* _Task instructions_: Some of the lines below need repeating. Reproduce exactly those between the lines holding "Bakaasur (25, 177)" and "All About Cinnamon", inclusive.

[Stored items from a collection]
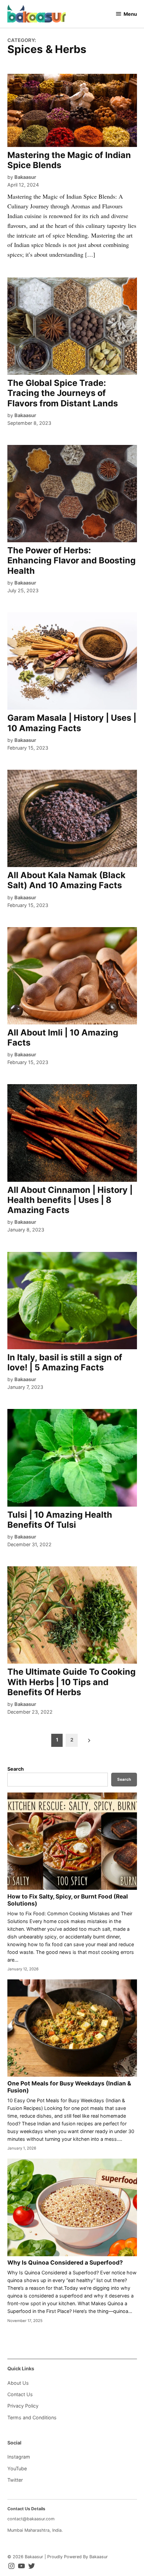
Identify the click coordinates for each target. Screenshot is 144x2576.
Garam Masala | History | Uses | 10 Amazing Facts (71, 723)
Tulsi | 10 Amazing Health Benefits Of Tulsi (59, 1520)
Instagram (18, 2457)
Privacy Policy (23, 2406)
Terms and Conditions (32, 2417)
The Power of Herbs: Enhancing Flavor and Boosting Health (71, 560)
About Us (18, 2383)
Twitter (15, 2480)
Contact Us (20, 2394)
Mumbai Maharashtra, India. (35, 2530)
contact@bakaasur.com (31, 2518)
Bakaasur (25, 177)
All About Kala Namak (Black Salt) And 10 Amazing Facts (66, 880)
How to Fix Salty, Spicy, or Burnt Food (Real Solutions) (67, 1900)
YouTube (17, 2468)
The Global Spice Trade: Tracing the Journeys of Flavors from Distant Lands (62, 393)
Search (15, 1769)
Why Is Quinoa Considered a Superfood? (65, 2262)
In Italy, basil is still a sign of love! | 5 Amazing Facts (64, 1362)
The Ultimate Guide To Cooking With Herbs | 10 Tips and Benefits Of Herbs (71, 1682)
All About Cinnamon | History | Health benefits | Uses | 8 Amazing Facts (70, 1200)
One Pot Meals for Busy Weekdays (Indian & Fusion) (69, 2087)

* _Answer box_:
Bakaasur (25, 177)
All About Kala Namak (Black Salt) And 10 Amazing Facts (66, 880)
How to Fix Salty, Spicy, or Burnt Food (Real Solutions) (67, 1900)
YouTube (17, 2468)
The Global Spice Trade: Tracing the Journeys of Flavors from Distant Lands (62, 393)
Search (15, 1769)
Why Is Quinoa Considered a Superfood? (65, 2262)
In Italy, basil is still a sign of love! | 5 Amazing Facts (64, 1362)
The Ultimate Guide To Cooking With Herbs | 10 Tips and Benefits Of Herbs (71, 1682)
All About Cinnamon | History | Health benefits | Uses | 8 Amazing Facts (70, 1200)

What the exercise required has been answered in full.